Reproduce the records verbatim from the line containing "The height and" through the line containing "Action: point(38,62)", including both of those lines, and omit the pictures from your answer.

========

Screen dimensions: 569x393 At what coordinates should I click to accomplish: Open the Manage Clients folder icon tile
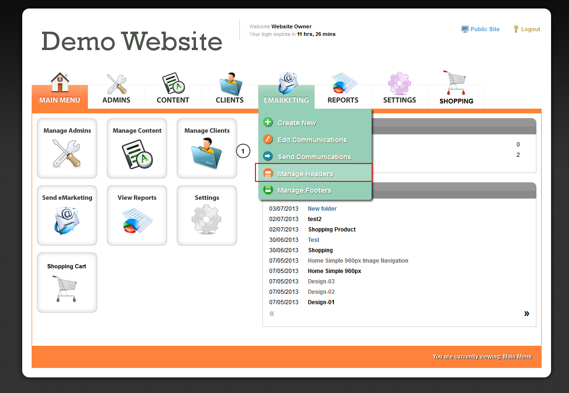pos(207,148)
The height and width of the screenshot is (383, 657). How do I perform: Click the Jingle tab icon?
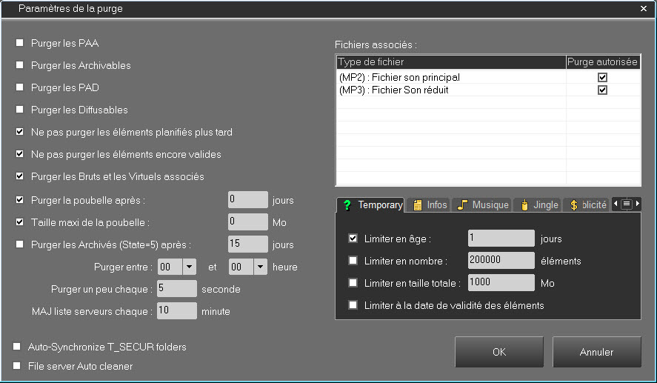tap(524, 205)
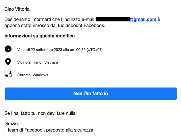Screen dimensions: 181x137
Task: Click the "Vicino a: Hanoi, Vietnam" location text
Action: point(38,62)

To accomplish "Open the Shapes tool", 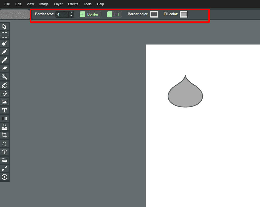I will [4, 93].
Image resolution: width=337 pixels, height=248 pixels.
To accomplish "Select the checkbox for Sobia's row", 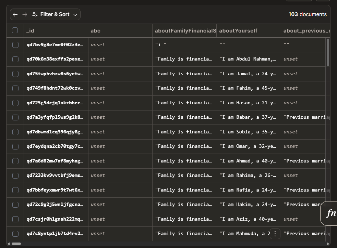I will 15,132.
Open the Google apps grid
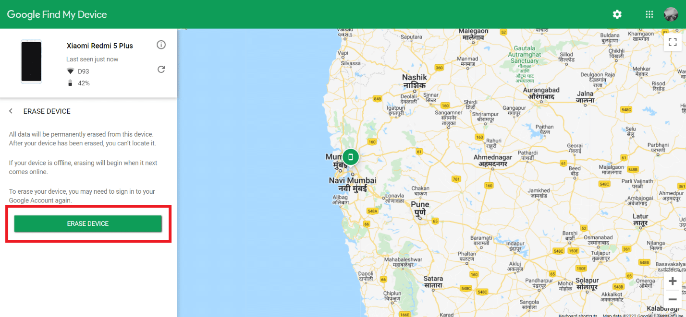 (649, 14)
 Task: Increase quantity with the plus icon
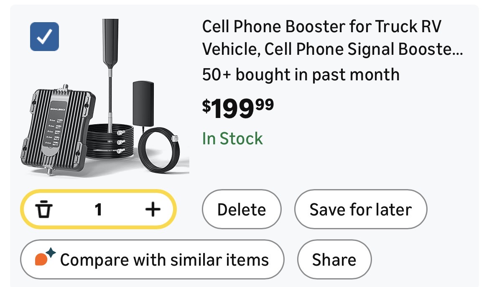(x=153, y=209)
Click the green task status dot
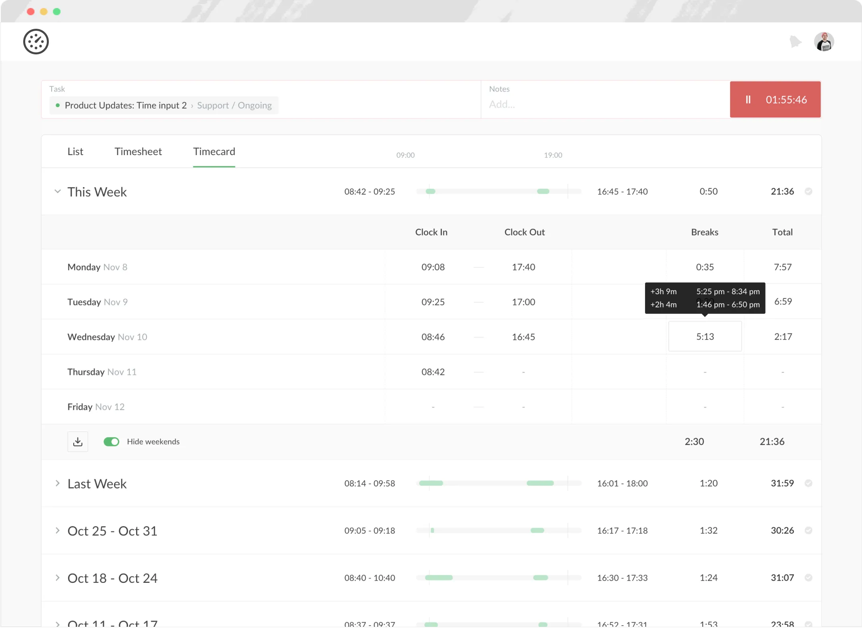Image resolution: width=862 pixels, height=630 pixels. click(x=58, y=105)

========

▶ _Result of the task_:
The height and width of the screenshot is (383, 657). How do I perform: Click the Jingle tab icon?
tap(524, 205)
Screen dimensions: 181x137
Task: Click the "Vicino a: Hanoi, Vietnam" location text
Action: point(38,62)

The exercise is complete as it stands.